Stream Analytics: Window Functions & Anomaly Detection
Advanced Stream Analytics with windowing, anomaly detection, and reference data joins
Advanced Windowing
-- Session Window with timeout
SELECT
device_id,
MIN(event_time) AS session_start,
MAX(event_time) AS session_end,
COUNT(*) AS events_in_session,
AVG(temperature) AS avg_temp
INTO [session-output]
FROM [eventhub-input]
GROUP BY
SessionWindow(minute, 10), -- 10-min inactivity timeout
device_id;
-- Hopping Window with watermark
SELECT
System.Timestamp() AS window_end,
device_id,
AVG(temperature) AS avg_temp,
COUNT(*) AS event_count
INTO [hopping-output]
FROM [eventhub-input]
GROUP BY
HoppingWindow(minute, 10, 5), -- 10-min window, 5-min hop
device_id;
-- Stacked Window (Tumbling + Sliding)
SELECT
System.Timestamp() AS window_end,
device_id,
AVG(temperature) AS rolling_5min_avg,
MAX(temperature) AS rolling_5min_max
INTO [stacked-output]
FROM [eventhub-input]
GROUP BY
SlidingWindow(minute, 5),
device_id;
Anomaly Detection
-- Spike and Dip Detection
SELECT
device_id,
System.Timestamp() AS event_time,
temperature,
AnomalyDetection_SpikeAndDip(
temperature,
95, -- Confidence level
200, -- Sensitivity (lower = more sensitive)
DATEDIFF(second, System.Timestamp(), event_time)
) AS spike_result
INTO [anomaly-output]
FROM [eventhub-input]
GROUP BY
TumblingWindow(second, 30),
device_id;
-- Change Point Detection
SELECT
device_id,
System.Timestamp() AS event_time,
AnomalyDetection_ChangePoint(
temperature,
95, -- Confidence level
400, -- Maximum history length
DATEDIFF(second, System.Timestamp(), event_time)
) AS change_point_result
INTO [changepoint-output]
FROM [eventhub-input]
GROUP BY
TumblingWindow(minute, 10),
device_id;
Reference Data Join
-- Temporal join with reference data
SELECT
e.device_id,
e.temperature,
e.event_time,
r.device_location,
r.device_type,
r.threshold_min,
r.threshold_max,
CASE
WHEN e.temperature > r.threshold_max THEN 'OVER_THRESHOLD'
WHEN e.temperature < r.threshold_min THEN 'UNDER_THRESHOLD'
ELSE 'NORMAL'
END AS status
INTO [enriched-output]
FROM [eventhub-input] e
JOIN [device-reference] r
ON e.device_id = r.device_id
AND DATEDIFF(minute, e, r) BETWEEN -5 AND 5;
SU Monitoring
# Monitor Stream Analytics SU utilization
from azure.identity import DefaultAzureCredential
from azure.mgmt.streamanalytics import StreamAnalyticsManagementClient
credential = DefaultAzureCredential()
sa_client = StreamAnalyticsManagementClient(credential, subscription_id)
# Get job metrics
metrics = sa_client.operations.list_metrics(
resource_group_name="rg-dataengineering-prod",
job_name="sa-iot-processor",
metricnames="SU% Utilization",
interval="PT1M"
)
for metric in metrics.value:
print(f"SU Utilization: {metric.timeseries[0].data[-1].average}%")
βΉοΈ
Pro Tip: Monitor SU utilization.
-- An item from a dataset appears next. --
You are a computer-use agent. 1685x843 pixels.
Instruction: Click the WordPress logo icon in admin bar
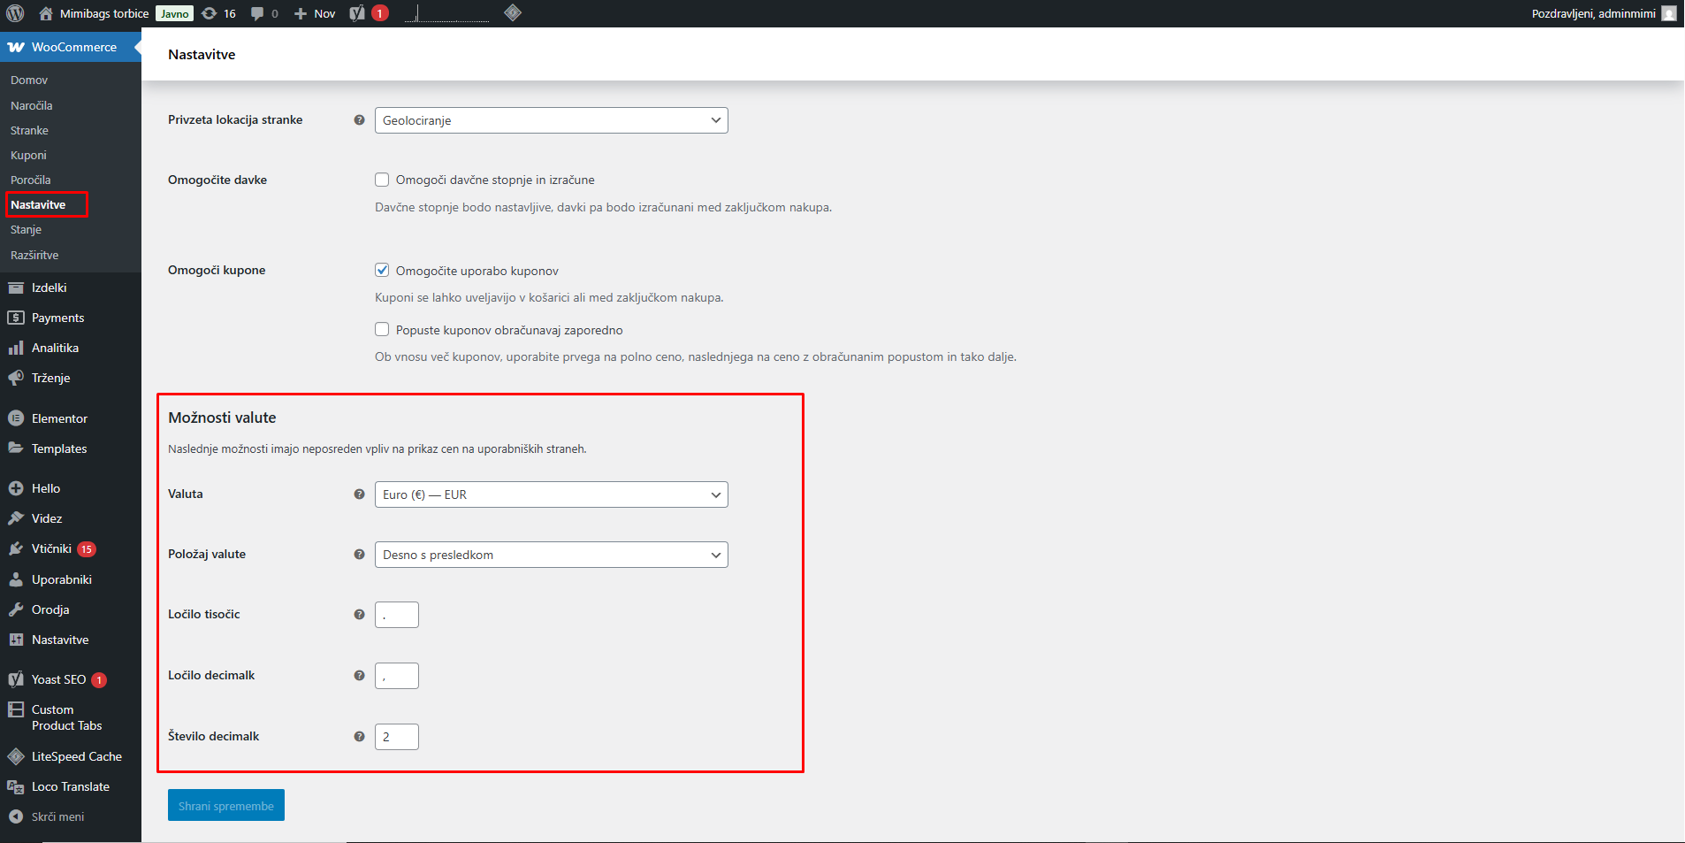15,13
If consistently above 70%, scale up SU. If latency increases, check for data skew across partitions and consider repartitioning.
Interview Questions
Q1: When would you use Session Window over Tumbling Window? A: Session Window for user/device activity analysis where session boundaries are defined by inactivity gaps. Tumbling Window for fixed-interval periodic aggregations.
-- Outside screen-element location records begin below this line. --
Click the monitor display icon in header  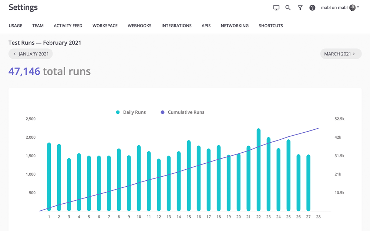276,8
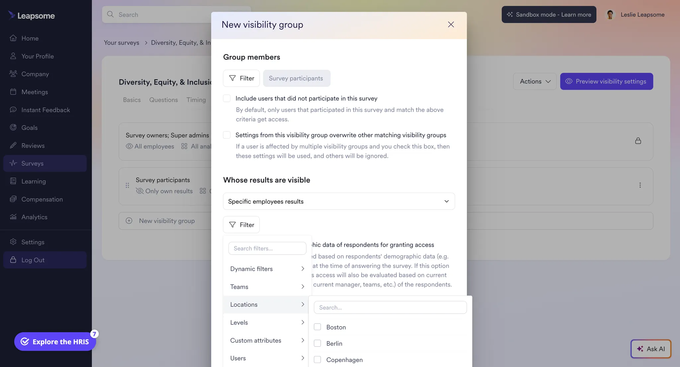This screenshot has width=680, height=367.
Task: Click the Leapsome logo
Action: coord(31,15)
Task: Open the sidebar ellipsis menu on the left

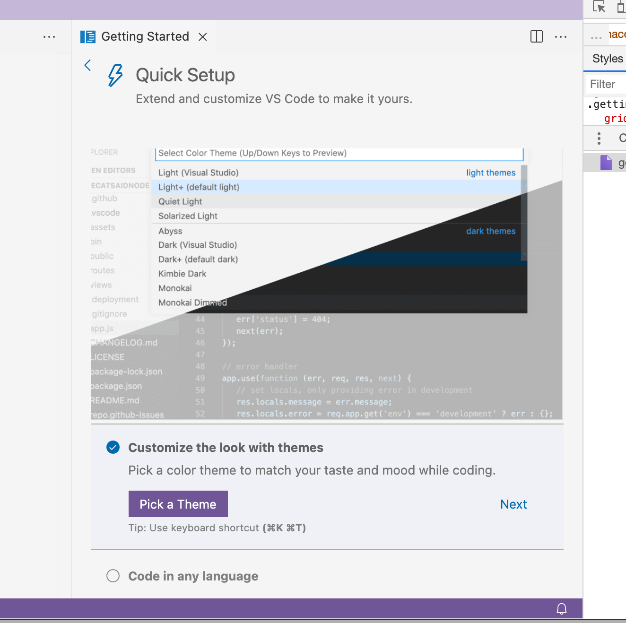Action: (49, 36)

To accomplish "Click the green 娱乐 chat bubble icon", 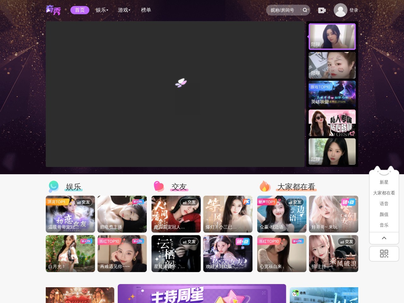I will (53, 187).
Q2: How do you optimize Stream Analytics performance? A: 1) Increase SU if utilization is high, 2) Use PARTITION BY for parallelism, 3) Optimize query (reduce unnecessary joins), 4) Use reference data instead of self-joins, 5) Monitor SU metrics.
Q3: What are the limitations of Stream Analytics anomaly detection? A: 1) Requires sufficient historical data, 2) May produce false positives, 3) Limited to time-series patterns, 4) Cannot detect complex anomalies, 5) Requires tuning of confidence/sensitivity parameters.